Most carriers do not disclose how many members they have or how many free seats are on each plane. The report calls for more transparency and standardization of the widely varying programs so consumers can make better decisions about joining them. But the Air Transport Association, an airline trade group, opposes that because it considers the programs competitive tools.
Travel monitors said American Airlines was one of the first carriers to team with other businesses to offer credits on frequent flier accounts, expanding the accounts to millions. It was a way for airlines to offset the cost of giving away free travel and to generate income by selling miles to credit cards, hotels and others looking for marketing opportunities. In more recent years, the Internet has made it easy to track purchases by a frequent flier number, further fueling the programs.
But financial troubles meant that few airlines could afford the new demand for free seats, observers said. Airlines, especially those in bankruptcy or merger talks, are likely pondering other changes.
Morgan Durrant, a US Airways spokesman, said no other changes to the airline's program are planned. But he said past changes mean there are many more ways to earn and keep miles. He said customers may pay a fee to keep their soon-to-expire miles, but other means might be less expensive. As for using the miles, he said, there also is more than one option.
"Advice we give to travelers is to be flexible with time or travel and also airports," Durrant said. "Many large markets have viable alternative airports. For example, San Jose or Oakland for customers traveling to San Francisco."
Durrant said airline customers also can use miles to upgrade to first class rather than booking a separate flight, but carriers like US Airways give preference to their best customers.
US Airways once was the No. 1 carrier at Baltimore-Washington International Thurgood Marshall Airport, and many passengers in the region participated in its frequent flier program. Faced with competition from discount carriers and financial difficulties, the airline ceded its local dominance in 1999 to Southwest Airlines. These days, US Airways isn't among BWI's top five carriers, and customers have fewer flight choices there to use their miles.
Many passengers say working through the frequent flier system on most carriers can be a challenge.
Aaron Kahn, a Pennsylvania State University law student studying in Washington this semester, said he sticks to major carriers such as United and American, specifically because his miles don't expire as long as he flies every few years. He diligently accumulates miles and tracks them on his preferred carriers so he can plan -- the minute the flights are available. Most airline schedules are available 330 days in advance.
"On American [Airlines], you have great luck with miles if you are flexible, as this fall I booked a trip ... for next summer, which includes visits to five countries in business class," he said. "But even when calling 331 days out at midnight Eastern Time, I often could not get my preferred routing."
Kahn said he avoids discount airlines because he doesn't fly often enough to earn a free ticket.

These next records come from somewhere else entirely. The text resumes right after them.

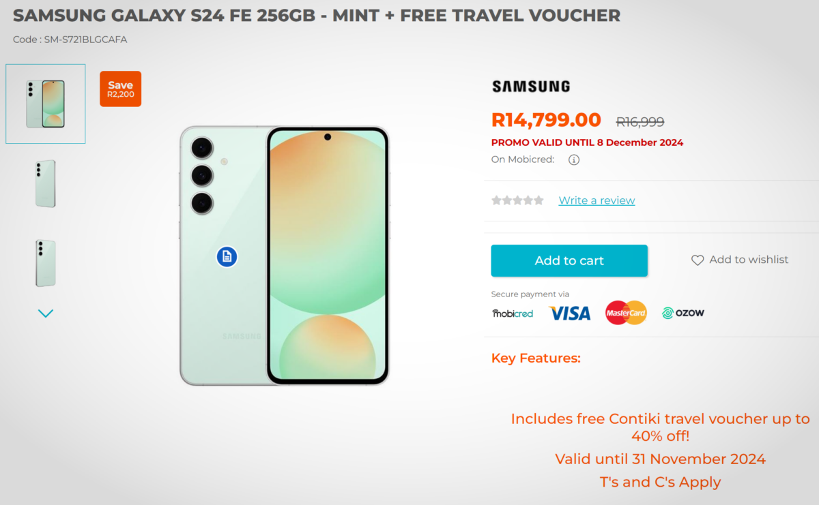This screenshot has width=819, height=505.
Task: Add the Galaxy S24 FE to cart
Action: point(569,260)
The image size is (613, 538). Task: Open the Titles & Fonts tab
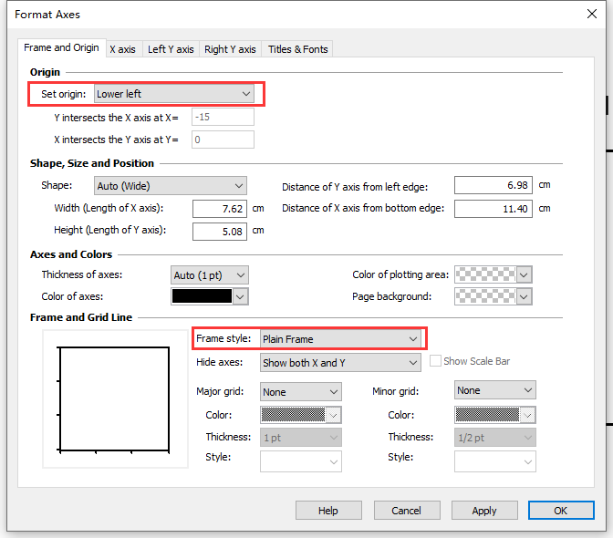[298, 49]
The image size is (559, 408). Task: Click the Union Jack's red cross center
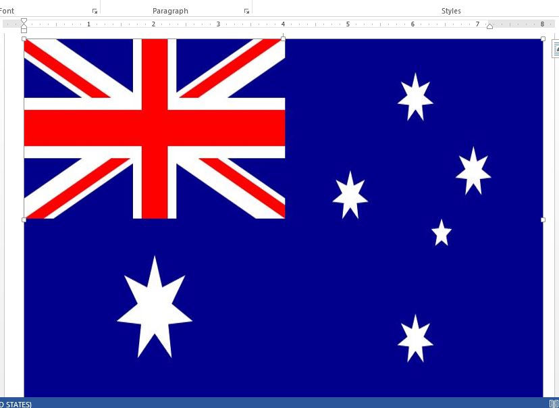(x=155, y=128)
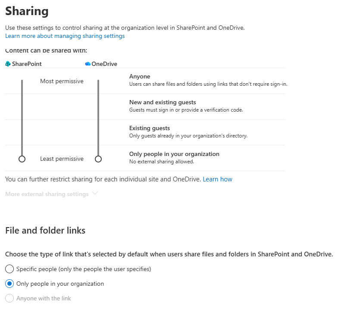Expand More external sharing settings
The height and width of the screenshot is (315, 344).
(x=47, y=194)
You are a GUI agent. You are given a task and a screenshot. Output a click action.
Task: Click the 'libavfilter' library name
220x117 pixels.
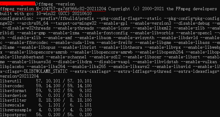13,100
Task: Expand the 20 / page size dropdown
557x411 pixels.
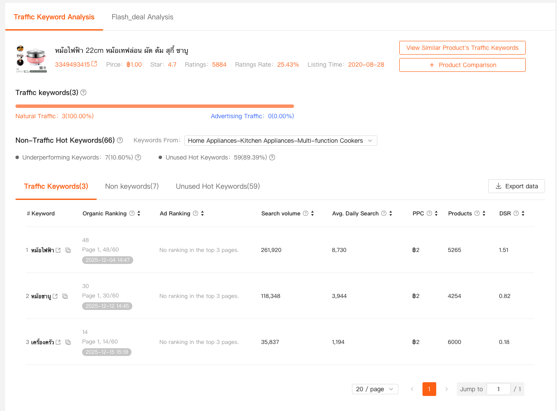Action: coord(375,389)
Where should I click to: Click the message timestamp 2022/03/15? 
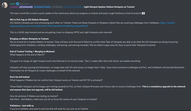(25, 4)
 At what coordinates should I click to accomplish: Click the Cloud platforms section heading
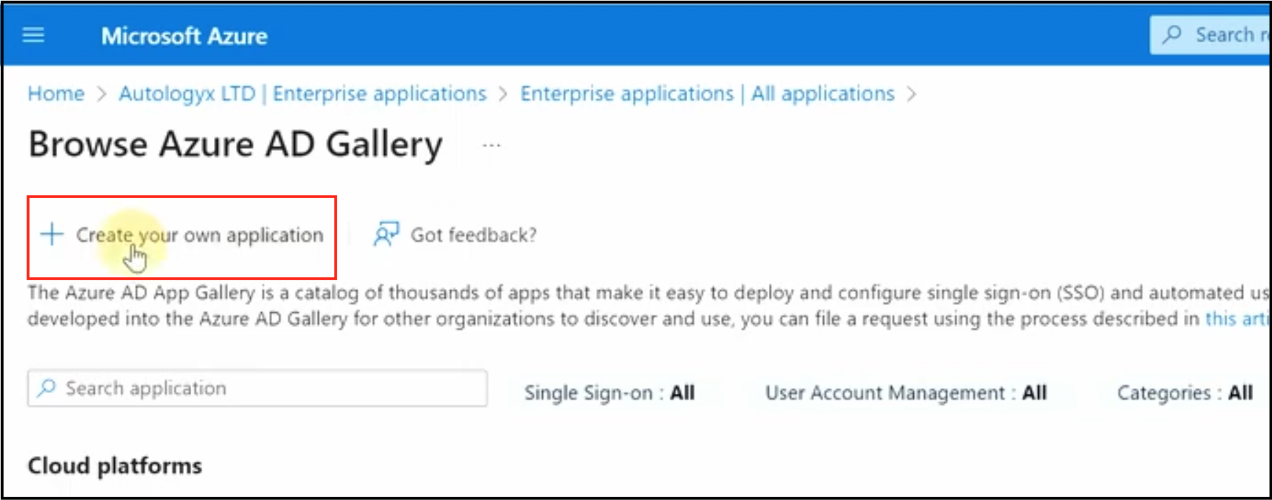click(115, 466)
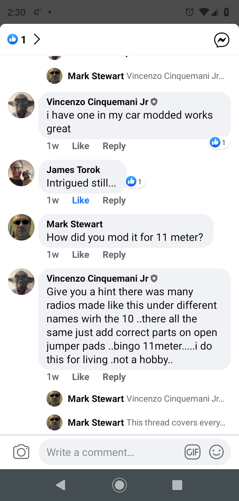Open Mark Stewart's profile from 11 meter comment

point(75,224)
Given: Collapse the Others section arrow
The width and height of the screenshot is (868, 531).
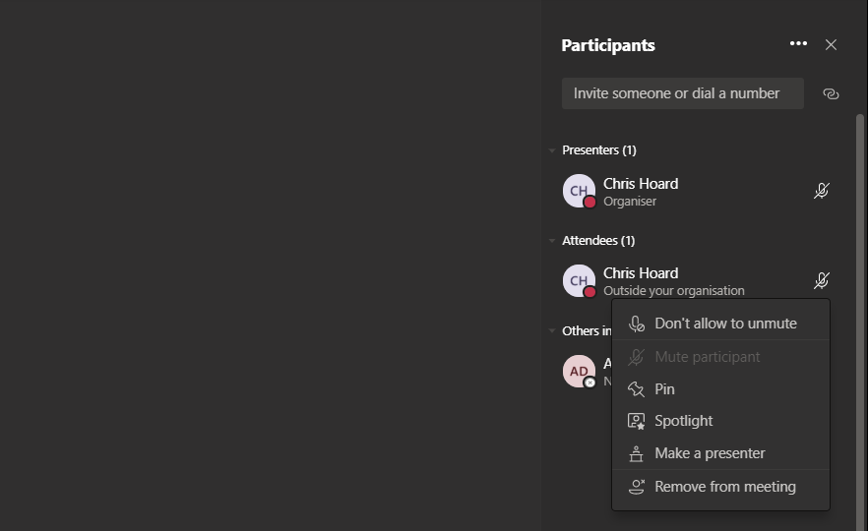Looking at the screenshot, I should coord(552,331).
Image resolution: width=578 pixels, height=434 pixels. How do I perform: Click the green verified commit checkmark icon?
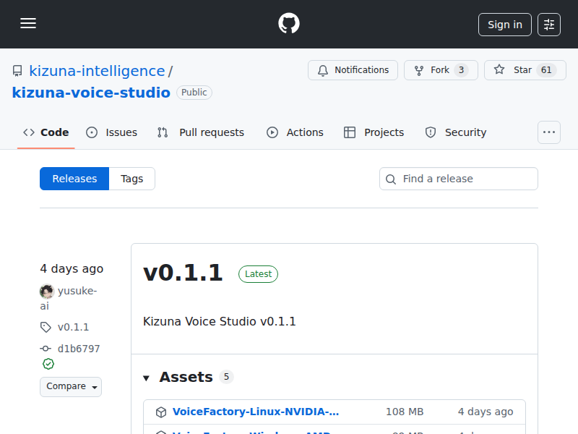48,364
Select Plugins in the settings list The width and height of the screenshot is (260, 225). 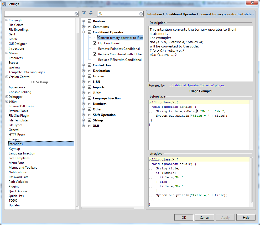pos(14,186)
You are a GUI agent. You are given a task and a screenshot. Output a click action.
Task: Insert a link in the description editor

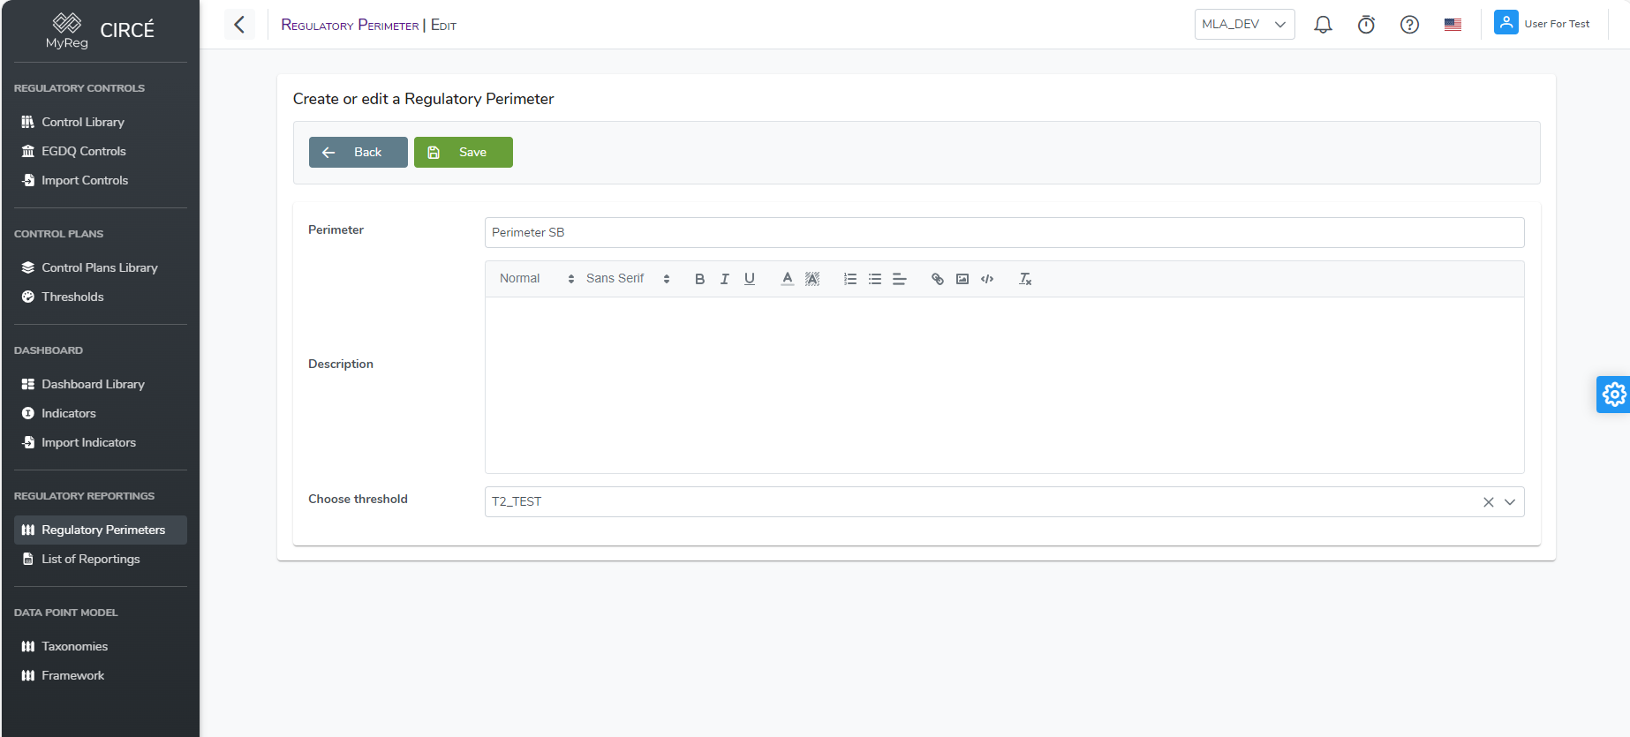coord(937,279)
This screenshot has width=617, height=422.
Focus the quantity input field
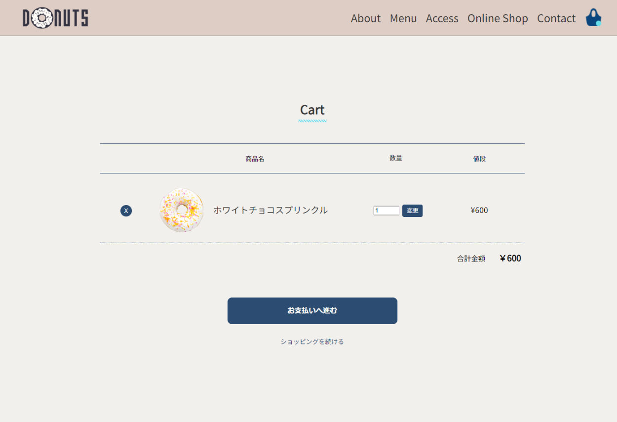click(x=386, y=211)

Unlike major full-service carriers, credits on discounters typically expire after a year and can't be extended. Southwest Airlines recently changed that to two years, and others followed, but it also limited the number of seats available to award seekers.
"If we did not restrict the seats, there could be the possibility of a completely full aircraft all on reward miles," said Whitney Eichinger, a Southwest spokeswoman. "We wanted to make a change that reeled that in a bit, but still allowed customers to find seats on the flights they preferred."
Winship, the program observer, cheered the extension to two years, but not the restrictions: "Is it a net gain for customers? I don't claim to know. ... What will the airlines do next?"